IF 1.3 3区 生物学 Q4 MATHEMATICAL & COMPUTATIONAL BIOLOGY Pub Date : 2024-11-28 DOI: 10.1002/bimj.70011
Kim Luijken, Paweł Morzywołek, Wouter van Amsterdam, Giovanni Cinà, Jeroen Hoogland, Ruth Keogh, Jesse H. Krijthe, Sara Magliacane, Thijs van Ommen, Niels Peek, Hein Putter, Maarten van Smeden, Matthew Sperrin, Junfeng Wang, Daniala L. Weir, Vanessa Didelez, Nan van Geloven

Prediction models are used among others to inform medical decisions on interventions. Typically, individuals with high risks of adverse outcomes are advised to undergo an intervention while those at low risk are advised to refrain from it. Standard prediction models do not always provide risks that are relevant to inform such decisions: for example, an individual may be estimated to be at low risk because similar individuals in the past received an intervention which lowered their risk. Therefore, prediction models supporting decisions should target risks belonging to defined intervention strategies.
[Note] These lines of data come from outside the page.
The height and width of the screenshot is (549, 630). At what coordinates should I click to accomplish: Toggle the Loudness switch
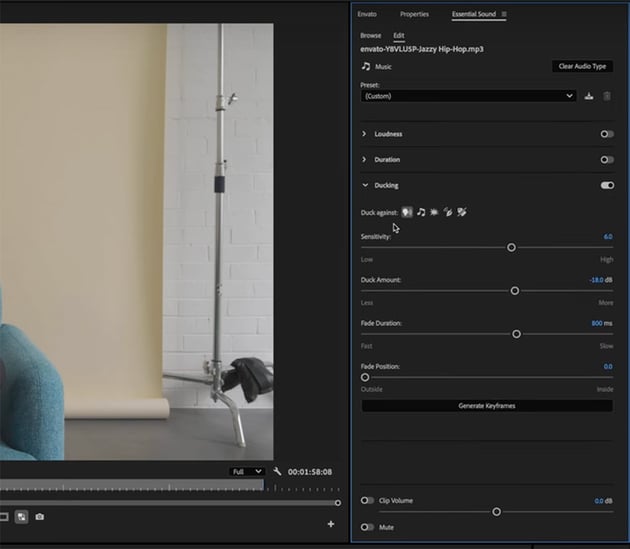pyautogui.click(x=607, y=134)
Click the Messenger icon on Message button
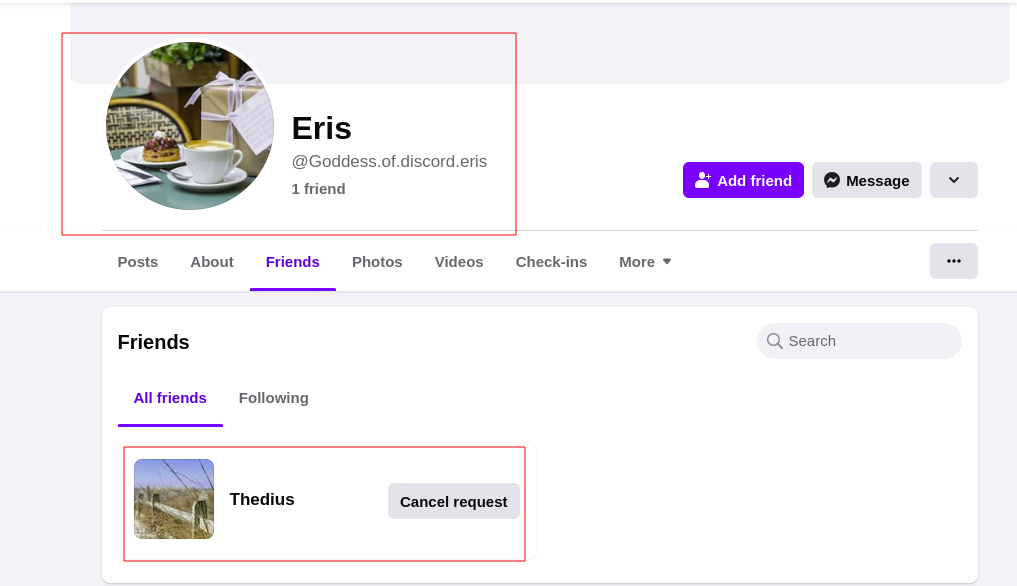The width and height of the screenshot is (1017, 586). coord(831,180)
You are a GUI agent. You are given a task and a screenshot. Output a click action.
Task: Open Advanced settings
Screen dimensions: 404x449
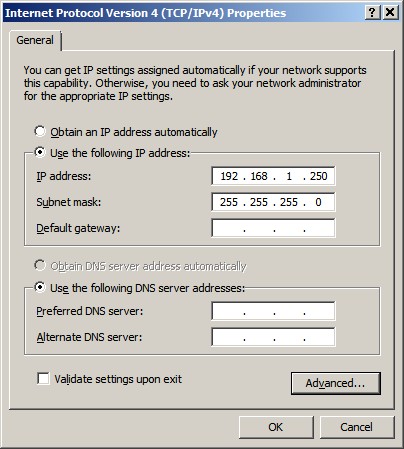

Previous works on prediction under interventions assumed that the prediction model was used only at one time point to make an intervention decision. In clinical practice, intervention decisions are rarely made only once: they might be repeated, deferred, and reevaluated. This requires estimated risks under interventions that can be reconsidered at several potential decision moments. In the current work, we highlight key considerations for formulating estimands in sequential prediction under interventions that can inform such intervention decisions. We illustrate these considerations by giving examples of estimands for a case study about choosing between vaginal delivery and cesarean section for women giving birth. Our formalization of prediction tasks in a sequential, causal, and estimand context provides guidance for future studies to ensure that the right question is answered and appropriate causal estimation approaches are chosen to develop sequential prediction models that can inform intervention decisions.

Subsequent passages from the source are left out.